L’Association NANTS (Nigerian Association of National Traders) soutient dans un article provocateur sur l’avenir de l’intégration régionale en Afrique de l’Ouest que l’approche actuelle de l’APE pour la CEDEAO pourrait mener à la désintégration de la région,et qu’il faudrait donc envisager, et de manière urgente, davantage de flexibilité.

Alors que la crise économique mondiale suit inexorablement son cours, Emily Jones plaide en faveur d’une plus grande flexibilité dans les APE afin d’appuyer les efforts déployés par les pays africains pour sortir de la crise et développer une capacité de résistance économique.

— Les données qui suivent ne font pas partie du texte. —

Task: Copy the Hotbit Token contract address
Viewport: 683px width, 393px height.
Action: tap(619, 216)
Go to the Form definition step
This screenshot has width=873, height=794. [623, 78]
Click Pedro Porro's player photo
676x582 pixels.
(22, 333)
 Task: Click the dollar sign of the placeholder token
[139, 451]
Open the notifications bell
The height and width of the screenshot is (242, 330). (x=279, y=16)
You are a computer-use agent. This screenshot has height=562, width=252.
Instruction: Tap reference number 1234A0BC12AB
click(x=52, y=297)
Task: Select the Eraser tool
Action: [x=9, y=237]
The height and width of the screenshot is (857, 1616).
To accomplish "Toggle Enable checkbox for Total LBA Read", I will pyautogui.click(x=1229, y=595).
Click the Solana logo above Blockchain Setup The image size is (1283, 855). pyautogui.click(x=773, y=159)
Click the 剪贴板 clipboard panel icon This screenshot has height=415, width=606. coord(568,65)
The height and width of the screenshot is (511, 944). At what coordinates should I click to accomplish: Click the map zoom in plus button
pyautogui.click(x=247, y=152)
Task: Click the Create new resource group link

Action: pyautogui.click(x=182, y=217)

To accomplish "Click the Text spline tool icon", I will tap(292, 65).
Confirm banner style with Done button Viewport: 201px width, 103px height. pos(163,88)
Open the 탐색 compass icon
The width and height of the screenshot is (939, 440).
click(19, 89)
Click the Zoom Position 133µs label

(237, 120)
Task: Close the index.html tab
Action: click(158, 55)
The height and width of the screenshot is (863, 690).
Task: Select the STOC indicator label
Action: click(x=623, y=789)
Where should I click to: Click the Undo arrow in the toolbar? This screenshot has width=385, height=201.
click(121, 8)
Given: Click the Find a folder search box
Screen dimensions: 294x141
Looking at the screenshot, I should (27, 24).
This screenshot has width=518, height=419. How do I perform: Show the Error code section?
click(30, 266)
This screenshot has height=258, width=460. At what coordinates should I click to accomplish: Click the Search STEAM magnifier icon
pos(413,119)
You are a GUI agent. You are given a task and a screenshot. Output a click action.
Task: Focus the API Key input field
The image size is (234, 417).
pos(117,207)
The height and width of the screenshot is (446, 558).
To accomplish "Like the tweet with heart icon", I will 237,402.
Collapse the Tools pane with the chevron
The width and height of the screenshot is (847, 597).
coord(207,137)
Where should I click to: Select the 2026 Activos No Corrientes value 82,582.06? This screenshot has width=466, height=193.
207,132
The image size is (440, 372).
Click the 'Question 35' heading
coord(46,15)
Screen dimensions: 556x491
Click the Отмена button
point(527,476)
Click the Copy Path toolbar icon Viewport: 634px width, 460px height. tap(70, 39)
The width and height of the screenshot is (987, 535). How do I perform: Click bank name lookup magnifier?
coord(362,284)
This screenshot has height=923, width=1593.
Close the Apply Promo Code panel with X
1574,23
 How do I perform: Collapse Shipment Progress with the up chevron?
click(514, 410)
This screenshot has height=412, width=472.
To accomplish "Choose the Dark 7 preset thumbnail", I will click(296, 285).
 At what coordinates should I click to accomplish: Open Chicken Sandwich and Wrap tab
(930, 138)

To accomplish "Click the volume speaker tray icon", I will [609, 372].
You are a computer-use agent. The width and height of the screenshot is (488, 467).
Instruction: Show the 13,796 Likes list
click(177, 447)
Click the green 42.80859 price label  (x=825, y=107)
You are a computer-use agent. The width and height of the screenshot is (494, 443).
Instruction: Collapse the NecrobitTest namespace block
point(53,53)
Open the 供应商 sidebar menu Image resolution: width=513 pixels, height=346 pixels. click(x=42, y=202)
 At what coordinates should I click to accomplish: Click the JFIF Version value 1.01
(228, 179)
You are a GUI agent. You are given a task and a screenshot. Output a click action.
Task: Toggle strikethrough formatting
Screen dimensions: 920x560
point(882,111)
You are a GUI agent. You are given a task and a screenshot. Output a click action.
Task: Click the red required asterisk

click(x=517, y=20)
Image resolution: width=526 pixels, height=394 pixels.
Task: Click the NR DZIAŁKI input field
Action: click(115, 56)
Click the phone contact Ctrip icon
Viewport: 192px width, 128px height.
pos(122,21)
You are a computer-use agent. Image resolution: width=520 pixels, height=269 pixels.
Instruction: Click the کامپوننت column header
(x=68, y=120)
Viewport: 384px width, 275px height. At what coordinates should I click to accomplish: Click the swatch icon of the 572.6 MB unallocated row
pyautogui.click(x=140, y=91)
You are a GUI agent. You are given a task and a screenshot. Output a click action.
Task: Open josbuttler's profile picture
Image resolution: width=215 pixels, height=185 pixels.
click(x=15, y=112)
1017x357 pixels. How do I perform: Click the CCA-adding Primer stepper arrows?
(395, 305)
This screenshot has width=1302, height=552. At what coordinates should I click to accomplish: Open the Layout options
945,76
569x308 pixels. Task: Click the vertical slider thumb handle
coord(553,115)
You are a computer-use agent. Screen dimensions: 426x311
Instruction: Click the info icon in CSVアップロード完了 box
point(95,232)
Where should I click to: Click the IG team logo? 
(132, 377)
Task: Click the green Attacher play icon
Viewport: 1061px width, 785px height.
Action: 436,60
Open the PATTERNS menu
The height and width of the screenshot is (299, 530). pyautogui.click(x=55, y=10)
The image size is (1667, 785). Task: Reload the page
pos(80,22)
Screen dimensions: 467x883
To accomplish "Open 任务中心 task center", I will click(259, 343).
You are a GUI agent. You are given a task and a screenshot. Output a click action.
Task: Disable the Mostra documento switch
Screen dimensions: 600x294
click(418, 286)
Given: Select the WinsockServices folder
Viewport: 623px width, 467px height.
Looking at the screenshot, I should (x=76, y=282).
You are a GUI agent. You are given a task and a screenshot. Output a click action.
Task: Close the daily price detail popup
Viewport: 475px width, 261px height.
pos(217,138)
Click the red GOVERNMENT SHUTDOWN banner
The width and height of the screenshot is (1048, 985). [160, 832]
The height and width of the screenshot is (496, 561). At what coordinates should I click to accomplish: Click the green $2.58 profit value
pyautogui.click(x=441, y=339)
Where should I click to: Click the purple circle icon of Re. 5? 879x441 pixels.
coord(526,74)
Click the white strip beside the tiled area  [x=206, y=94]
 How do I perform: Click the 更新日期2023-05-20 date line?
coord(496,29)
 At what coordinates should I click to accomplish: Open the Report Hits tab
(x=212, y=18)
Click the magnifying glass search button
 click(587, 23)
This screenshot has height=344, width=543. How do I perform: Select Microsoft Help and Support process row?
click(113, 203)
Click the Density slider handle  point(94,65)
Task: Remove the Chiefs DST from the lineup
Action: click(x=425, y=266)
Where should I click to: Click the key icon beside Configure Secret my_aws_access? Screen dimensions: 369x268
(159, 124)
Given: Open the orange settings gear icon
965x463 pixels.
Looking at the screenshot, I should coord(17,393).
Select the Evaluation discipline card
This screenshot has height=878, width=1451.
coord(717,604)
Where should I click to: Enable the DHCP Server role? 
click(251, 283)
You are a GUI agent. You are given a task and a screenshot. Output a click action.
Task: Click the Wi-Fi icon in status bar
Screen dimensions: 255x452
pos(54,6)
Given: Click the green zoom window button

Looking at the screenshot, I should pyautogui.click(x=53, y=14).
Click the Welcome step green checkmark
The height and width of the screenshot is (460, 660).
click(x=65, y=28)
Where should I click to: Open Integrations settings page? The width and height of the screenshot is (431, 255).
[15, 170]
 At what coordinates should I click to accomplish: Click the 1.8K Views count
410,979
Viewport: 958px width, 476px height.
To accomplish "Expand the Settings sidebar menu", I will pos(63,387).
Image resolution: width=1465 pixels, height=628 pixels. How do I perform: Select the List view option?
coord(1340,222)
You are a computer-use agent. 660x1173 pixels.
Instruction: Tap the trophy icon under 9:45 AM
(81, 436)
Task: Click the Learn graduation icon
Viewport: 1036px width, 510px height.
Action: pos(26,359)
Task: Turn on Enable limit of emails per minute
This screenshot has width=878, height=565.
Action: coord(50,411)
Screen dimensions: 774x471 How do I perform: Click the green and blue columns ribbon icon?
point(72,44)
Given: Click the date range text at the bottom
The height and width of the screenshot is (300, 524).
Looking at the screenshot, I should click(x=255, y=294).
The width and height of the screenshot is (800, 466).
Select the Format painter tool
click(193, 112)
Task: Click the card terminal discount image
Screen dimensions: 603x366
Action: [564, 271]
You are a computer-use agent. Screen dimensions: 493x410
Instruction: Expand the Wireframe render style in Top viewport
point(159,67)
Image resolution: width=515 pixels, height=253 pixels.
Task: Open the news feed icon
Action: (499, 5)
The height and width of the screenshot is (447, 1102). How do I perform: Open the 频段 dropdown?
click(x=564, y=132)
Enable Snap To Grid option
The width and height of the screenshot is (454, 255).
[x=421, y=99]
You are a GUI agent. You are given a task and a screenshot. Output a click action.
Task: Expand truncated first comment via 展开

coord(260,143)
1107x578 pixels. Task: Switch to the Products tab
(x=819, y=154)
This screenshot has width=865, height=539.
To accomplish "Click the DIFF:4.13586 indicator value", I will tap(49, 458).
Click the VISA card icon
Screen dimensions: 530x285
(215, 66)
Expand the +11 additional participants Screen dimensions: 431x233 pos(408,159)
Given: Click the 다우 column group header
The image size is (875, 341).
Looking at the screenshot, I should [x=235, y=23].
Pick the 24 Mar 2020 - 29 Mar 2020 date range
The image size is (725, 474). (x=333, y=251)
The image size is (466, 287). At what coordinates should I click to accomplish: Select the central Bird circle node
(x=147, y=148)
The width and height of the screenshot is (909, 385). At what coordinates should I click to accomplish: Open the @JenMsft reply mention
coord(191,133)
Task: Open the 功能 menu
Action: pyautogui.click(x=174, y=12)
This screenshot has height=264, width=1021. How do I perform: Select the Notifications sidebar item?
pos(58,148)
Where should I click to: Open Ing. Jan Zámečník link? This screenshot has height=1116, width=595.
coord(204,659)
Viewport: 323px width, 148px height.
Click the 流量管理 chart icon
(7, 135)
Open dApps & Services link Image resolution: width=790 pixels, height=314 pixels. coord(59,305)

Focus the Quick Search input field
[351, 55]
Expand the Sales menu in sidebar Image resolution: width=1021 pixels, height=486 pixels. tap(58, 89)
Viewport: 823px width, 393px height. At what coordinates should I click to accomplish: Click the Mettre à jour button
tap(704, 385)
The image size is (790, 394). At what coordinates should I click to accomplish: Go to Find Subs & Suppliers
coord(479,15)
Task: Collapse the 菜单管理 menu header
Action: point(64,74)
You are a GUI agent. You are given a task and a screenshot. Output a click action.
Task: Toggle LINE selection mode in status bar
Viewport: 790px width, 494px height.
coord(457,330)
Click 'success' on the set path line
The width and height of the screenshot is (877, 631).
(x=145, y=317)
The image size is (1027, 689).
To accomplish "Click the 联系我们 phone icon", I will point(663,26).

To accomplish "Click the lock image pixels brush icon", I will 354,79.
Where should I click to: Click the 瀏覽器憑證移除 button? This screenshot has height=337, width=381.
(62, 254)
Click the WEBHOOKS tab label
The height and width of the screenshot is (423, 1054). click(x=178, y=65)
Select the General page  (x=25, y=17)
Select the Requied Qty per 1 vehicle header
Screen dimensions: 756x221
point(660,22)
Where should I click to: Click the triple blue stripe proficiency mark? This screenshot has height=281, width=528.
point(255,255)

Dans le second article de la série d’Éclairage sur l’Aide pour le commerce, le cabinet de conseil pour le développement international, Crown Agents, basé à Londres, analyse les insuffisances de l’agenda d’Aide pour le commerce qui entravent le rôle du secteur privé.

L’Union pour la Méditerranée, créée pour relancer les relations entre l’Europe et ses voisins méditerranéens, fait face à des enjeux très différents de ceux rencontrés par l’Afrique subsaharienne dans ses relations avec l’UE. Stéphanie Colin s’interroge sur ce qui ralentit la mise en œuvre de l’initiative.